The meaning of “automatic telephone dialing system” (ATDS or “autodialer”) under the Telephone Consumer Protection Act (TCPA) has sharply divided courts, but businesses will soon have clarity. The U.S. Supreme Court on July 9, 2020, granted a petition for a writ of certiorari to resolve this hotly contested issue and the evolving circuit split.
The Federal Communications Commission (FCC) also recently addressed whether certain technology constitutes an autodialer, but it remains to be seen whether the FCC will provide additional guidance. Until the Supreme Court rules, appellate courts will continue to weigh in; for example, the 6th U.S. Circuit Court of Appeals is expected to revisit the issue in a forthcoming opinion.
SCOTUS Will Address Autodialer Definition. The Supreme Court on July 9 agreed to take up the issue of what constitutes an “automatic telephone dialing system” under the TCPA. The TCPA defines ATDS as “equipment which has the capacity — to store or produce telephone numbers to be called, using a random or sequential number generator; and to dial such numbers.”

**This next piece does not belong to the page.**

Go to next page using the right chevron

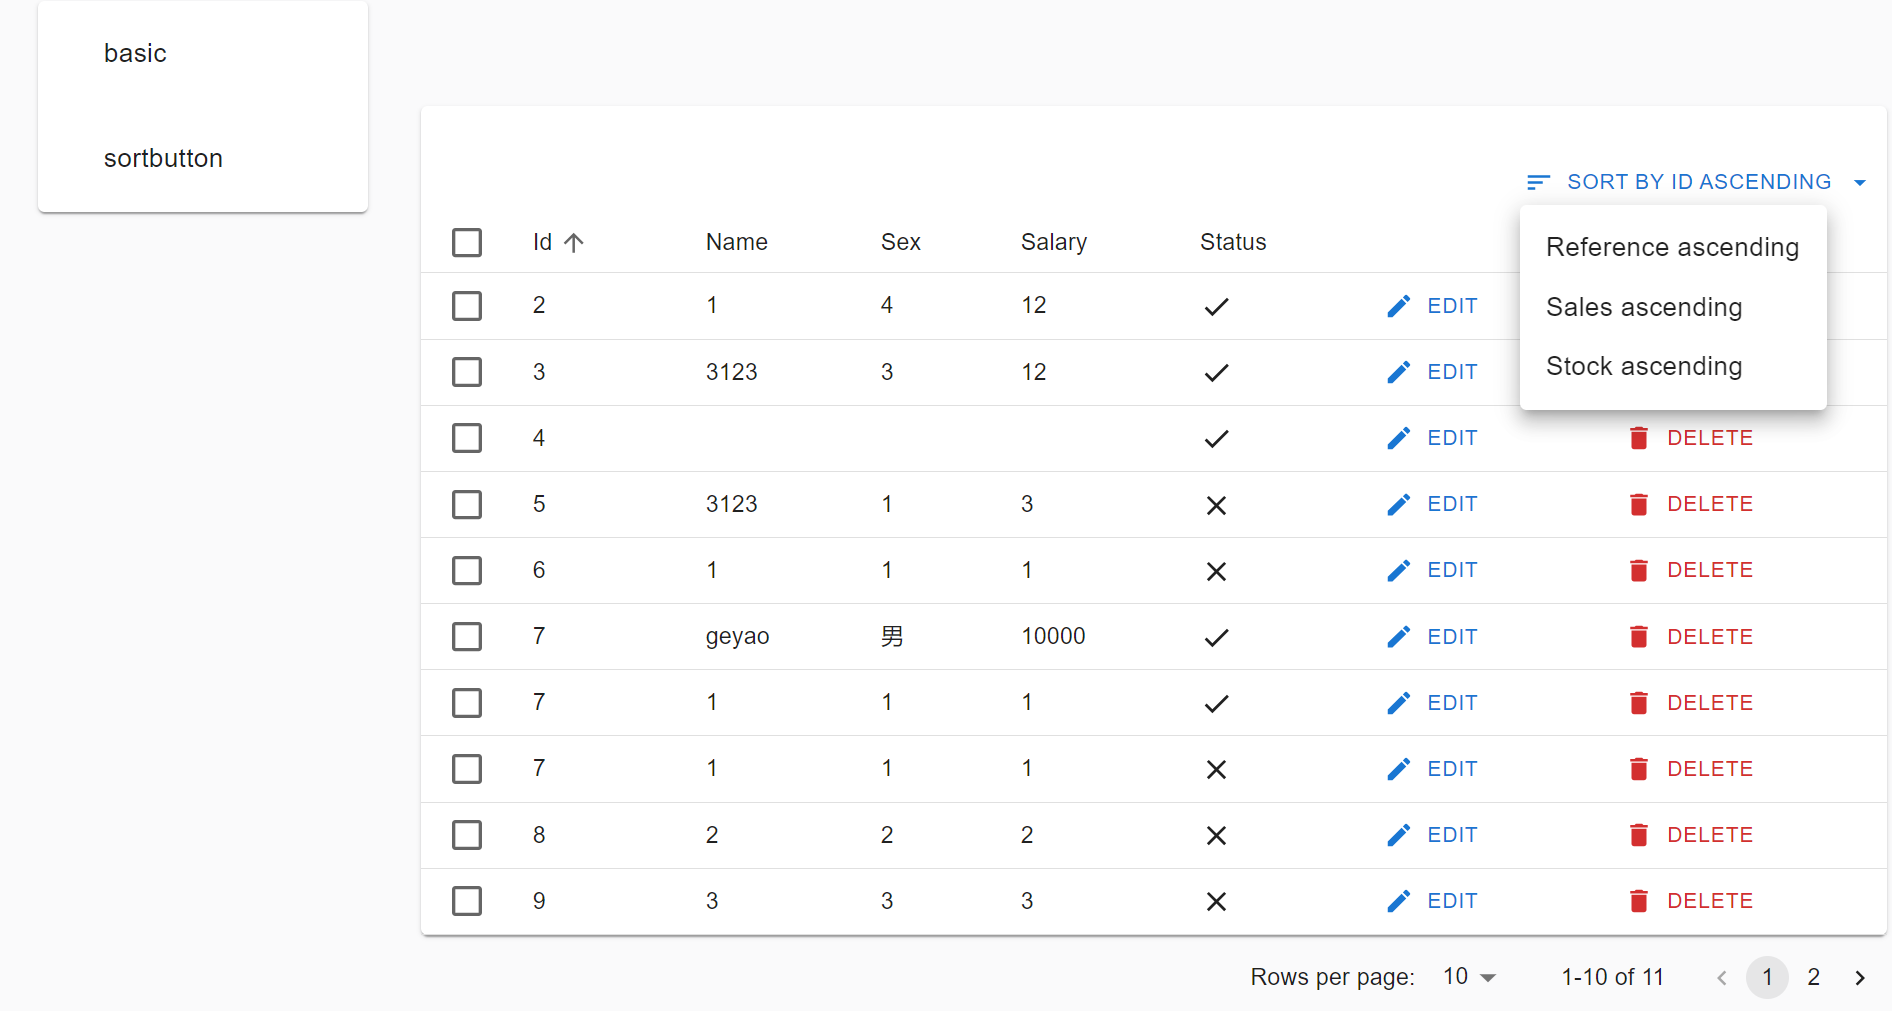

As McGuireWoods previously reported, courts are divided on what this means. Some courts have broadly interpreted ATDS to include any equipment that can automatically dial numbers from a list. Other courts have narrowly interpreted ATDS to mean that the equipment must also be capable of performing at least a “storing” or “producing” function using a random or sequential number generator. After the 9th Circuit reiterated its adherence to the broad definition in Duguid v. Facebook, Inc., Facebook petitioned the Supreme Court to decide “[w]hether the definition of ATDS in the TCPA encompasses any device that can ‘store’ and ‘automatically dial’ telephone numbers, even if the device does not ‘us[e] a random or sequential number generator.’” The case will be argued in the October 2020 term.
FCC Resolves Petition Addressing Autodialer Definition. On June 25, 2020, the FCC released a declaratory ruling addressing whether certain peer-to-peer text messaging platforms constitute autodialers subject to the TCPA. According to the petition filed with the FCC, the text messaging platforms in question required a person “to actively and affirmatively manually dial each recipient’s phone number and transmit each message one at a time.” Moreover, recipients had indicated consent “to receive such messages by providing a contact number to which such messages are delivered.” One commenter nevertheless argued that the peer-to-peer text messaging platforms should be considered autodialers because they allowed users to send a high volume of text messages.
The FCC declaratory ruling ultimately clarified that: (1) “the fact that a calling platform or other equipment used to make calls or send texts to a large volume of telephone numbers is not determinative of whether that equipment constitutes an autodialer”; (2) “[i]f a calling platform is not capable of dialing random or sequential numbers without a person actively and affirmatively manually dialing each one, that platform is not an autodialer”; and (3) “even to the extent that calls are made using an autodialer, the TCPA’s restrictions do not apply if the caller or texter obtains the recipient’s prior express consent.” Beyond the narrow issues decided in the declaratory ruling, the FCC indicated that its “interpretation of the autodialer definition remain[s] pending....” It remains to be seen whether the FCC will issue additional declaratory rulings on this question now that the Supreme Court had decided to take it up.
6th Circuit Is Set to Weigh In (Again). While all eyes will be on the Supreme Court, in the meantime, watch for the 6th Circuit’s forthcoming opinion in Susan Allen et al. v. PA Higher Educ. Assistance Agency, Case No. 19-2043, where the court will address the ATDS issue for a second time. The 6th Circuit previously encountered this issue in Gary v. TrueBlue, Inc., Case No. 18-2281. There, the Eastern District of Michigan had adopted a narrow reading of the ATDS. On appeal, the 6th Circuit affirmed the district court, but without extensive analysis. TCPA practitioners (McGuireWoods included) have interpreted the decision to mean that the 6th Circuit has adopted the narrower reading. But these arguments were teed up again in Susan Allen.
In Susan Allen, which predated TrueBlue, the Western District of Michigan followed the 9th Circuit’s approach in finding that the Avaya Proactive Contact system at issue was an ATDS because it had the ability to dial from a list of numbers without human intervention. On appeal, defendants asked the 6th Circuit to instead hold that it is not enough that a device can simply dial numbers from a list without human involvement, but rather that device must also be able to randomly or sequentially generate the telephone numbers to be called. The appeal has been fully briefed, and oral argument took place in late April, so a ruling from the 6th Circuit is expected later this year.